# Include my girlfriend in 189 visa application



## trielm (Nov 20, 2014)

Hi everyone,

I'm planning to apply for the PR subclass 180 next April (2015). I will be applying on my behalf without any help from agents.

The only thing I'm quite concerned now is if it is possible for me to include my girlfriend (in a de facto relationship) into the application. Is there any separate application for her or I will have an option to declare it in my own online application?

Are there any less obvious/hidden factors that could hinder the success of the application for both of us?

Thanks guys!


----------



## Hunter85 (Dec 5, 2013)

you can do it,

I included my girl friend, it is not a separate application, when you are filling your EOI you can add her as a de facto relationship

But you need strong evidence to show that you have an ongoing relationship, you have shared expenses, shared bank account and most important thing you have to live in the same flat/house for more than 1 year before the application.

So if you are considering to apply in april 2015, you should prove that you are living together since march 2014

shared expenses is the second most important thing, and trips you have been together

And most important thing is that you need to show them that you are not just girl and boy friend, you are actually partners. 

Here is a list what i have included in my application : 

Bank transactions to our land lord's account both from my account and her account (we had a deal with my girl friend that we were paying the rent in turns, ex : I was paying the whole rent for march and she was paying the whole rent on april).

Shared expenses : There is a super market just near our house, we always pay with credit card so we had it marked in google maps showing it is close to our flat and we showed expenses done from her account and my account for 2 years period.

We had several trips across europe. Some of the plane tickets were paid by my some of the by her, we included the plane tickets as well as the bank statement which proves that we were taking turns for paying.

Shared bank account is really good. (if you dont have any i suggest you open 1 today)

We were also working in the same company and we had a lot of team buildings, parties so we submitted all the invitations to those parties as well as pictures.

We were really active on facebook so we also submitted a lot of facebook check-in screen shots (including where we traveled).

Throughout the year i had different hair styles and some pictures were taken in summer some in winter, this also helps to prove that you have an ongoing relationship.

We also wrote 2 separate letters of how we met, when we started dating, how we decided to move in together, why we moved in together and what the future holds for us... (it was about 3-4 page from each person).

We also added some letters from my mom, her mom and other relatives and pictures of family visits (when my mom was in our flat or when we were having a vacation in my home country with my family and my girl friend).

and much more.

It is possible but you need strong evidence


----------



## trielm (Nov 20, 2014)

Wow you're a star buddy 

That helps a lot! I will keep everything you listed in mind. We already have a joint bank account so I guess that is an advantage. Anyways, we will keep preparing evidence from now on.


----------



## Hunter85 (Dec 5, 2013)

I am glad i am helpful. I know there arent much guidelines regarding defacto partner on the internet, I struggled a lot to find a way how to manage it. I received also a lot of help from this form and we need to keep the chain of knowledge transfer i suppose 

But we aware, visa process is real pain in the ass, i have seen married couples getting divorced due to the stress. Just try to stick together and be there for each other to keep the morale high

I wish you a smooth visa process and a great life in Australia


----------



## Voodoogirl (Jun 17, 2014)

▸ Exercise
For each statement, answer yes or no on whether it agrees with the visa forum thread above, and quote the words from the thread that decide it. 1. Hunter85 says the girlfriend needs a separate application. 2. trielm already has a joint bank account. 3. Hunter85 and the girlfriend wrote one shared letter about how they met.

▸ Source excerpt
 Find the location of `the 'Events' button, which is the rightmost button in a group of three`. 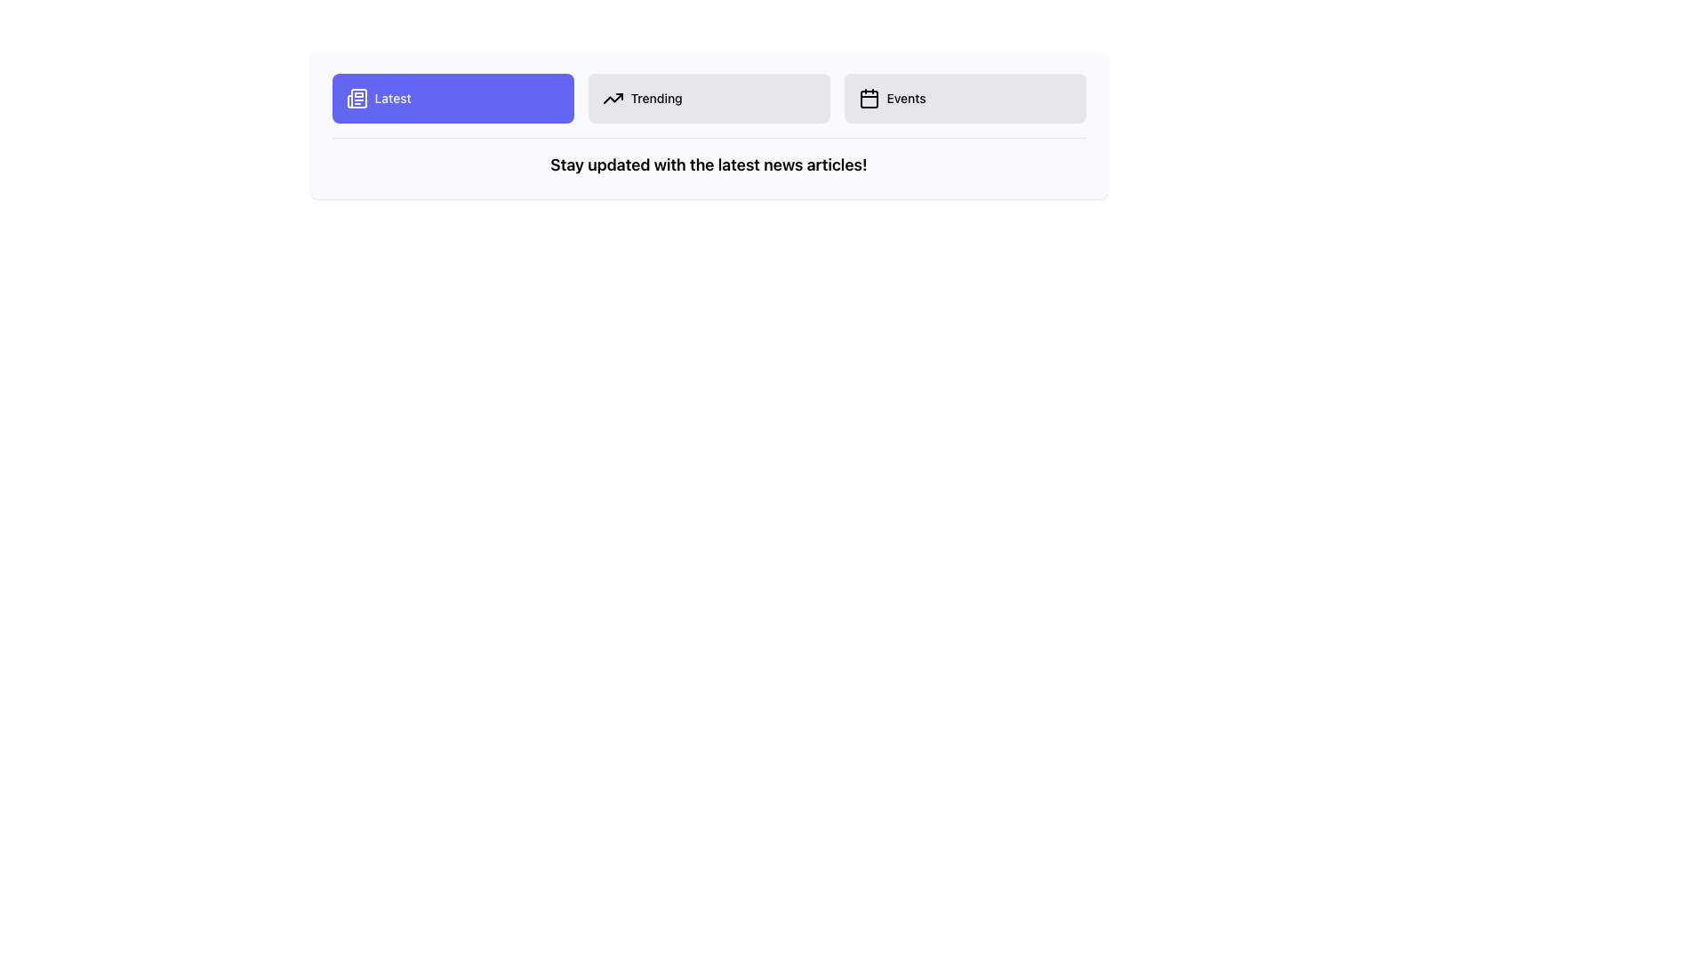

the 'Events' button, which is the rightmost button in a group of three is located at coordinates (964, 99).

▸ Problem solution
1. No: "it is not a separate application"
2. Yes: "We already have a joint bank account"
3. No: "We also wrote 2 separate letters of how we met"